Peterson v. Barr, No. 20-2252 (7th Cir. 2020)Annotate this Case
In 1996 Lee murdered an Arkansas family of three in pursuit of funds for a white supremacist organization. Lee was convicted of capital murder in aid of racketeering, 18 U.S.C. 1959(a)(1), and sentenced to death. His execution was scheduled for December 9, 2019, but was stayed by one district judge in connection with Lee’s 28 U.S.C. 2241 habeas petition, and another who was hearing a challenge to the federal execution protocol. In December 2019, the Seventh Circuit vacated the stay in the section 2241 proceeding. The D.C. Circuit vacated the injunction in the execution-protocol case in April 2020. Lee’s execution was rescheduled for July 13.
On July 7, family members of the victims sought an injunction; they want to attend the execution although they oppose it. The Warden authorized them to be witnesses, but they object to carrying out the execution during the COVID-19 pandemic. They raise health concerns, citing age, underlying medical conditions, and the need to travel interstate to reach the Terre Haute prison. A district judge issued a preliminary injunction.

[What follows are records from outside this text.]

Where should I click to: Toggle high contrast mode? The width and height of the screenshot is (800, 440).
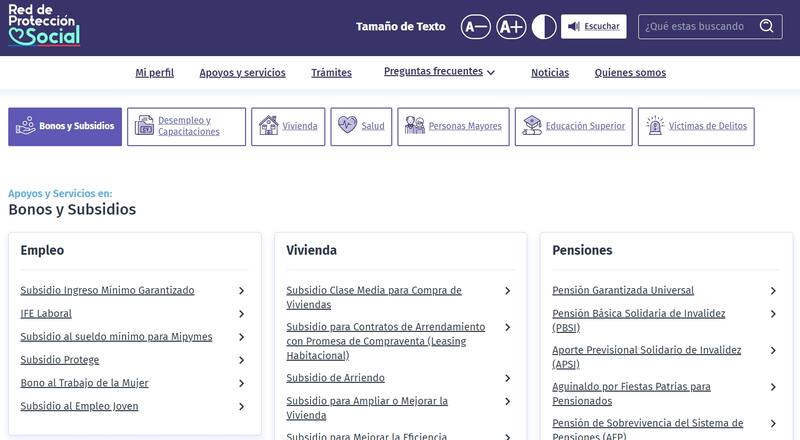coord(544,27)

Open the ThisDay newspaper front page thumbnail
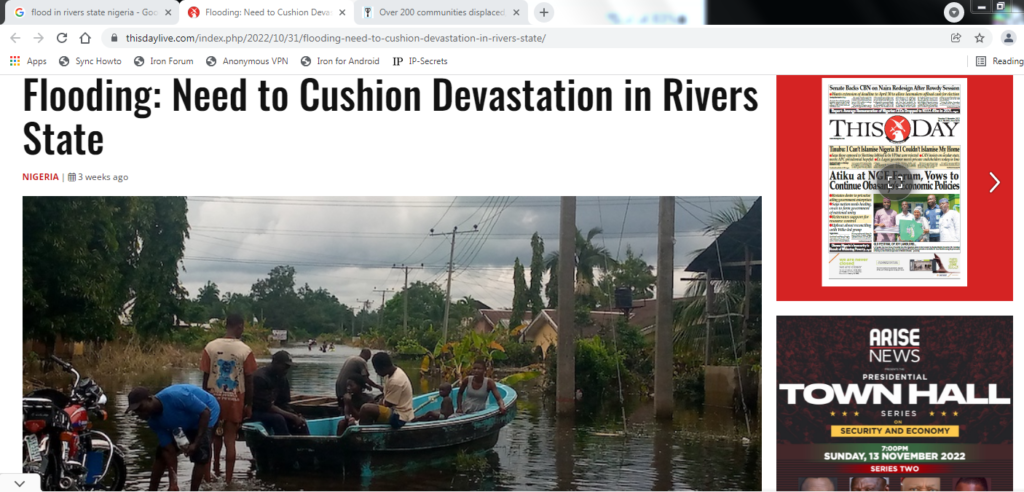(x=894, y=182)
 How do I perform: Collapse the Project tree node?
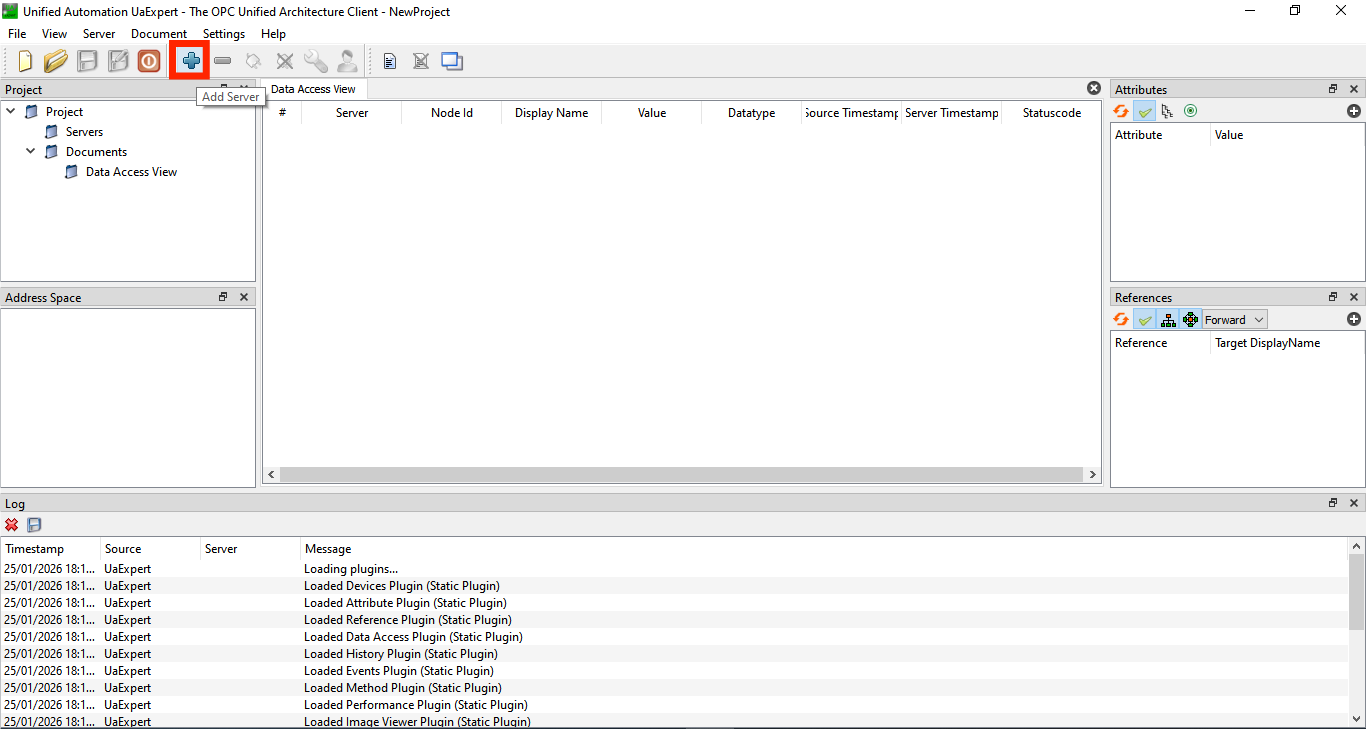[x=11, y=111]
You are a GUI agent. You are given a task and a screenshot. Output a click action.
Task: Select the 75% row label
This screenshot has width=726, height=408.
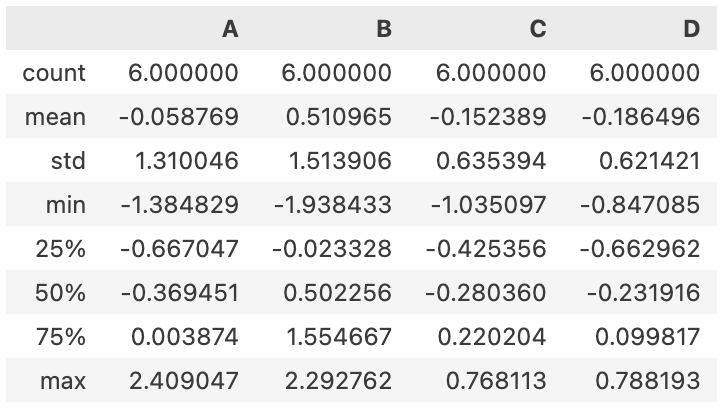click(61, 337)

The Seventh Circuit vacated that injunction, finding the Administrative Procedures Act claim frivolous. The challenged action—setting an execution date—may not be judicially reviewable; the Bureau of Prisons observed the minimal regulatory requirements and has the unconstrained discretion to choose an execution date. In addition, the plaintiffs have no statutory or regulatory right to attend the execution and are not “adversely affected or aggrieved,” 5 U.S.C. 702.